Code is arguably the most valuable asset for many organizations. However, the value trapped in the code is not easy to use.
In this article, we are going to see how we can extract and process knowledge in code by specifying patterns. We will see:
- A clear example of what we mean by extracting knowledge from code.
- An explanation on how to implement this approach in practice (with code available on GitHub).
- Why we want to extract knowledge from code.
Let’s see what we mean in practice with the simplest example we can come up with. And let’s see it working with real code.
Of course, recognizing properties is a very simple example, something we are all familiar with, but the same idea can be applied to more complex patterns.
There are many patterns that can be used:
- Patterns typical of a language: Think about for loops to iterate over collections.
- Design patterns: singleton, observer, and delegate, to name just a few.
- Patterns related to frameworks: Think about all the applications based on MVC or the DAO defined to access database tables.
- Project-specific patterns: For example, in JavaParser, we use the same structure for the dozens of AST classes we defined.
Patterns can range from small pieces of a single method to the organization of entire applications.
Patterns can also be applied incrementally: We can start recognizing smaller patterns, making the application simpler, and then recognize more complex patterns over the simplified application.
How Knowledge Ends Up Being Trapped in Code
Developers use a lot of small, idiomatic patterns when writing programs.
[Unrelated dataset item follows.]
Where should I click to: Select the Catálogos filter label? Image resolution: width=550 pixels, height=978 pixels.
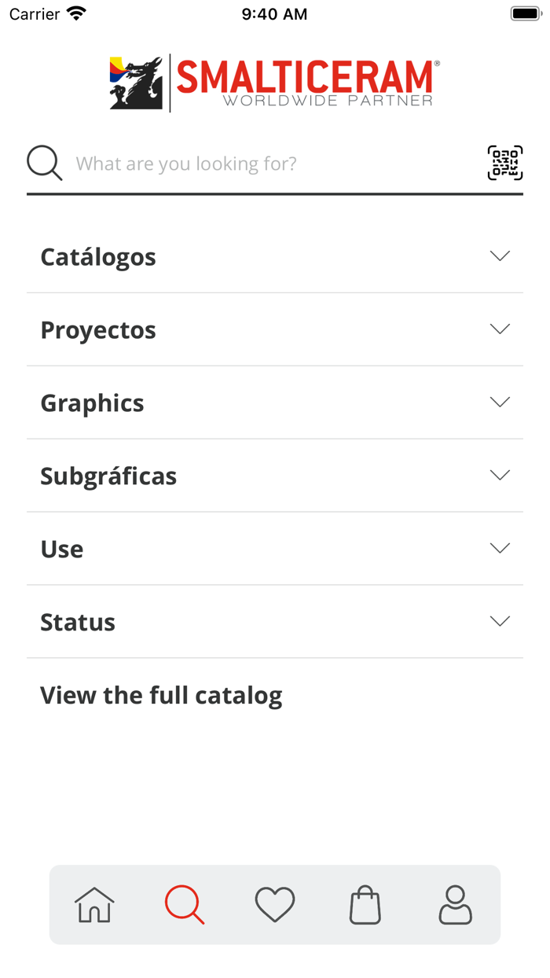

Experienced developers apply them automatically while implementing their solutions. Slowly, they build these large applications that contain a lot of knowledge, which is enshrined in the code.
The problem is that the initial idea is not stated explicitly in the code. The developer translates it into code by using some of the idiomatic patterns typical of the language, or patterns linked to the framework they're using, or those that are specific to the organization.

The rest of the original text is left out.